Anthropic's Hidden 93.9% Performance Monster: Claude Mythos Limited to Cyber Defense Sparks AI Openness Controversy

Claude Mythos, with an impressive 93.9% benchmark performance, remains locked away by Anthropic, available only to cyber defense agencies. This decision highlights fundamental challenges facing the AI industry regarding safety and openness.

When an AI model achieves a remarkable score of 93.9% in benchmark tests, it is traditionally a moment to celebrate widely. However, Anthropic has chosen a completely different path—locking Claude Mythos Preview in a vault, accessible only to cyber defense agencies. Behind this decision lies a fundamental dilemma that the AI industry is currently facing.

Extraordinary Scores and Extraordinary Decisions

According to Anthropic's official statement, Claude Mythos Preview scored 93.9% on the SWE-bench test. SWE-bench is a crucial benchmark for assessing AI's code generation and problem-solving capabilities, and this score indicates that the model is approaching the level of human professional programmers.

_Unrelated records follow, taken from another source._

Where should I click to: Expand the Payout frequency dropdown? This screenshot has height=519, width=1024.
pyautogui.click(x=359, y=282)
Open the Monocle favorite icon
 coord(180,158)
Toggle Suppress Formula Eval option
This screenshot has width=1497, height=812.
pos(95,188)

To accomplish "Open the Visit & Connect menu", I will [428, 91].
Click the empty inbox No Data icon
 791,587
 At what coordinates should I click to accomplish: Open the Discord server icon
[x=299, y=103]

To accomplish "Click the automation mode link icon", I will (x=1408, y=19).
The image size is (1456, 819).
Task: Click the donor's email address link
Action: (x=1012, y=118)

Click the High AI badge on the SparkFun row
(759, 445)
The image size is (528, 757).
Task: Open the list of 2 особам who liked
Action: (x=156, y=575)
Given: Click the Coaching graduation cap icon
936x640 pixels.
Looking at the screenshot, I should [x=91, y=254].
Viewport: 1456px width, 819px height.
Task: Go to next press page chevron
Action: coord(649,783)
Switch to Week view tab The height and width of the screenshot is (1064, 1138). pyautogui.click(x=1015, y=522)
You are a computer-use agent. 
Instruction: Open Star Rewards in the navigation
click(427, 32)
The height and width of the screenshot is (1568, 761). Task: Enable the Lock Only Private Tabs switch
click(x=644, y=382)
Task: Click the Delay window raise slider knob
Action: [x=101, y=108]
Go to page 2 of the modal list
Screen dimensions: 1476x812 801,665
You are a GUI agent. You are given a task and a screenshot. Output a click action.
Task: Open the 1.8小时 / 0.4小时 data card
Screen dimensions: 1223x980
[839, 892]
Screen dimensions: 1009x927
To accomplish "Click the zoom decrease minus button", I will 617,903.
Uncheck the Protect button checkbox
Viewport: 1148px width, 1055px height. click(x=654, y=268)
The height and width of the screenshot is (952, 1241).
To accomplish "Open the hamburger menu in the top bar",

However, unlike other AI companies eager to showcase technological breakthroughs, Anthropic has chosen to restrict access. Reportedly, the company has explicitly stated that due to potential risks, Claude Mythos is only available to cyber defense-related agencies and will not be publicly released.

Divided Community Reactions Reveal Deep Contradictions

This decision sparked intense discussions on the X platform (formerly Twitter). Supporters see it as a model of responsible AI development, reflecting Anthropic's commitment to AI safety. Critics argue that this approach might stifle innovation, turning technological progress into the privilege of a few.

This division reflects a fundamental contradiction within the AI community: should safety or progress be prioritized? A deeper question is, who has the right to decide which technologies are "too dangerous" to be released publicly?

The Logical Chain Behind Cyber Defense Privilege

Anthropic's choice of cyber defense as the sole open area is no accident. In the current geopolitical environment, cybersecurity is a critical component of national security. An AI system capable of achieving a 93.9% code generation accuracy could serve as a defensive tool or an offensive weapon.

By restricting access, Anthropic aims to ensure that this technology is used for defense rather than attack. However, this approach raises new questions: should AI be regulated like weapons when capabilities reach a certain threshold?

The Chain Reaction of Technological Lockdown

More concerning is that Anthropic's decision could set a dangerous precedent. If every AI company begins to independently decide which technologies are "too dangerous," the entire industry might move towards fragmentation. This would not only hinder academic research and the development of the open-source community but could also exacerbate technological monopolies.

Simultaneously, this approach could have the opposite effect. History shows that technological lockdowns often spur other participants to accelerate independent research and development. If Claude Mythos is indeed so powerful, other companies and countries will undoubtedly invest more resources in catching up, potentially developing similar or even more powerful systems without safety considerations.

Redefining "Responsible AI"

Anthropic's decision forces the entire industry to rethink what "responsible AI development" means. Is it complete transparency and openness, allowing society to share both risks and benefits? Or is it leaving a few companies as gatekeepers to decide the scope of technology use?

This case reveals that AI development has entered a new phase: the pace of technological capability advancement has surpassed our ability to establish corresponding governance frameworks. In this situation, unilateral decisions by companies like Anthropic may be necessary temporary measures, but in the long term, we need broader social consensus and international cooperation.

The Claude Mythos incident is not just a product release decision; it marks a profound shift in the AI industry from "what can be done" to "what should be done." Although this shift is painful, it may be a necessary path to ensure AI technology benefits humanity rather than threatens it. However, finding a balance between safety and innovation remains an open question without a standard answer.